Гассан-бей кивнул, но не ответил. Весь ушел в свои мысли.

— Нападут или в ближайшую неделю, или в середине лета.

— Почему так решили, уважаемый?

— Снега начали таять в горах. Реки ближайший месяц станут непроходимы. Даже в устьях протоки новые появятся.

— Так они же с моря зайдут? — удивился я.

— Никогда не забывай про возможность отступления! А ну как мы какой отряд отрежем от моря? Куда побегут? В Гагры! Как ты с англичанином, — старик засмеялся хриплым лающим смехом, припомнив обстоятельства нашего знакомства.

Застонали ступеньки уличной лестницы под быстрыми шагами. В зал влетел запыхавшийся Курчок-Али.

Гассан-бей быстро ввел его в курс дела и стал отдавать указания:

— Шли гонцов к соседям. К князю Облагу, братьям Аредба и к медовеевским Маршаниям. Женщин и детей в горы надобно поднять. У завала на мысе караулы усилить. Сам распорядись! Мне еще с гостем нужно договорить.

Я понимал, что совершаю сейчас предательство русских. Их встретят не цветами, а свинцом. И готовые к бою команды горцев нанесут куда больший урон чем тот, который вышел бы, заставь их русские врасплох. То есть я уже виноват в будущих потерях у десанта. Но я не мог поступить иначе. Война — дело мужчин, а не женщин и детей. Смерть любого из них легла бы на мою совесть тяжким грузом.

Курчок-али убежал исполнять приказания. Хоттабыч устало присел обратно на свою оттоманку. Посидел молча пару минут, прикрыв глаза и прикидывая, не упустил ли какую мелочь.

— Что от меня хотел? — внезапно очнулся от своих дум старик.

— Вопросов много, — тут же откликнулся я.

— Задавай по одному. Я от тебя не убегу, — усмехнулся старик.

— Что мне сделать с Софыджем, если встречу? — спросил я без обиняков.

— С тобой ему ворованным скотом не рассчитаться, — задумался Гассан-бей. — Мало того, что предал. Так вдобавок на край гибели толкнул. Не прошли бы вы с инглезом перевал, не повстречайся вам темиргоевец. Но все же живы остались. Крови вашей на нем нет. Стало быть, и о кровной мести разговора нет.

— А что на такой случай предлагает кодекс чести?

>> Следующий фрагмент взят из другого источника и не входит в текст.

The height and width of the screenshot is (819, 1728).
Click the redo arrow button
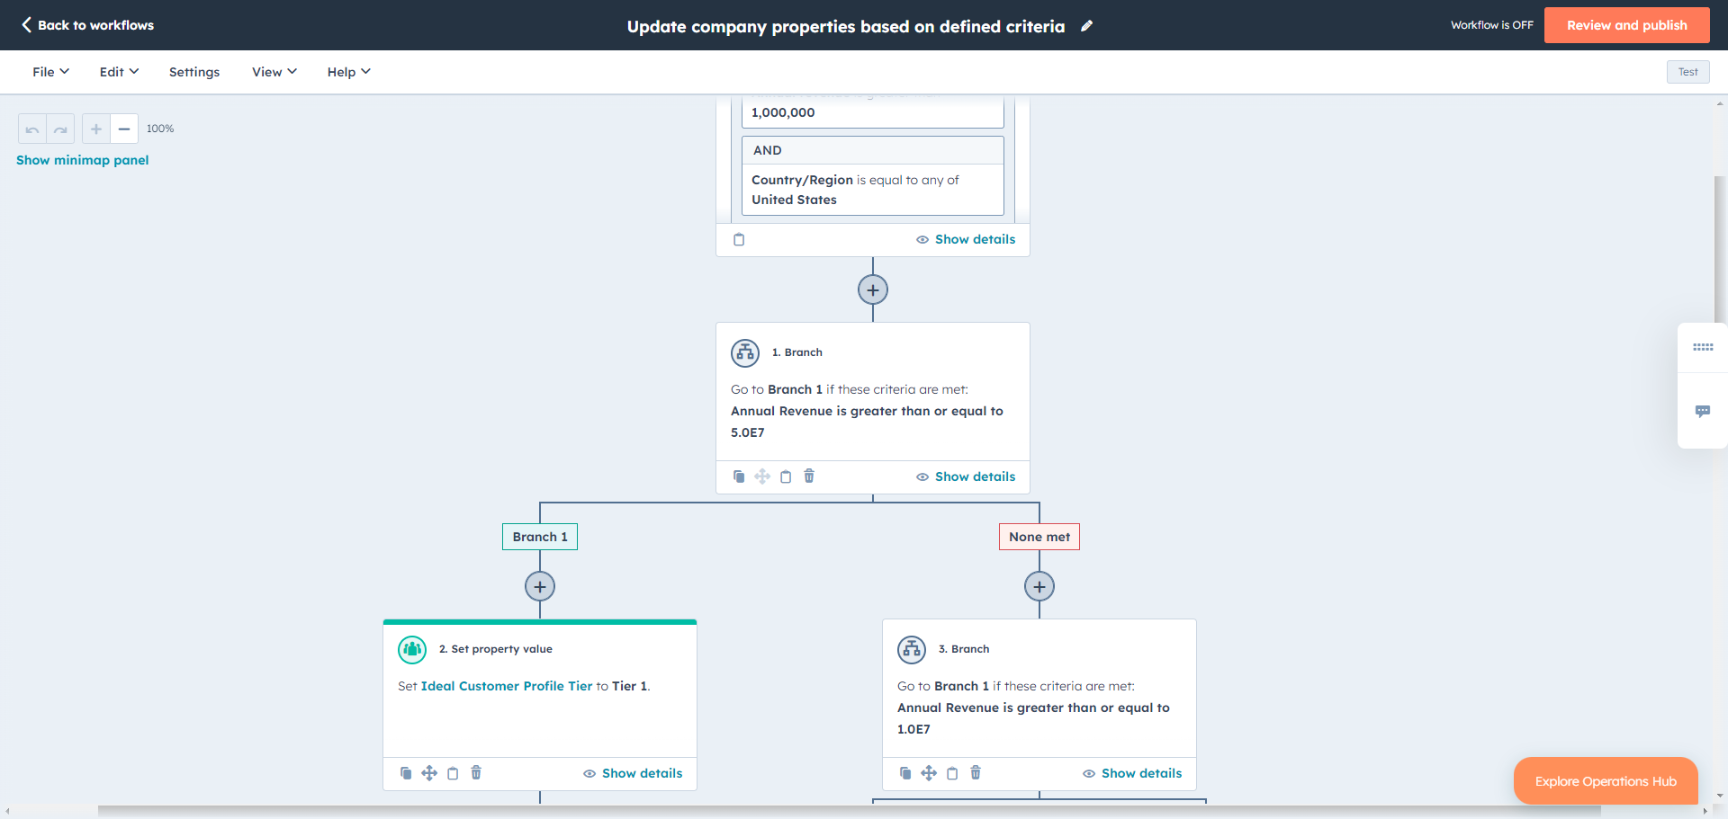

— Уорк хабзэ? Да рожу ему укрась отметиной при встрече, чтобы все знали, что он гад и предатель. Если не побоишься, конечно, получить позже выстрел в спину. Вон, слуга у Якуб-бея красуется свежим шрамом. Не твоя ль работа?

— Моя! — честно признался я, не видя причин скрывать свою роль в рождении полу-Джокера Луки.

— Почему-то так и думал. Про тебя зимой разное болтали. Называли Зелим-беем. Выходит, заслужил имя, урум заговоренный?

— Выходит — так! — согласился я, надеясь, что эти слова прозвучали не как самопиар. — Не слыхали ничего про уже состоявшуюся или намеченную свадьбу при дворе абхазского князя?

— У Шервашидзе? Нет, не слышал. Не жалуют его люди. Князь без подданных![1] — оскалился Гассан-бей. — Тебе он зачем? По какой надобности? Имей в виду, он к гостям без двух пистолетов не выходит!

— Выбора у меня нет. Нужно к нему ехать.

— Не спрашиваю, в чем причина спешки. Скажу лишь одно. Сперва с Софыджем разберись. Он тут неподалеку. На днях должен вернуться из Ачипсоу, где твой дружок Маршаний проживает. Если Софыдж узнает про возвращение Зелим-бея, может и к русским перебежать. Эх, старая моя голова! Со второй твоей новостью забыл, зачем сына звал! Я ж хотел тебе сопровождающего до медовеевцев дать! Съездишь, заодно Маршанию мою просьбу о помощи передашь! А он, в свой черед, со своей родней свяжется! Этих Маршаниев по Абхазии не счесть!

Я тут же проглотил не успевшие сорваться с языка слова о том, что спешу. Гассан-бей был из породы людей, не терпящих отговорок. Подготовка к отражению русского штурма мыса Адлер — дело нешуточное.

Хоттабыч (хотя уже и не Хоттабыч, а скорее, Гендальф с куцей бородой) понял смену моей мимики по-своему.

— Ты Маршанию из Ачипсоу чем-то приглянулся. А это многое значит. С этими медовеевцами вечная морока! Что у них на уме? Ремесел толком не знают. Хищничеством живут. Ладно бы за Кубань ходили. Так они черкесов жалят, как пчела. В общем, лучше тебя посланца и не придумаешь! А нам их клинки и ружья не помешают. В лесном бою им равных нет.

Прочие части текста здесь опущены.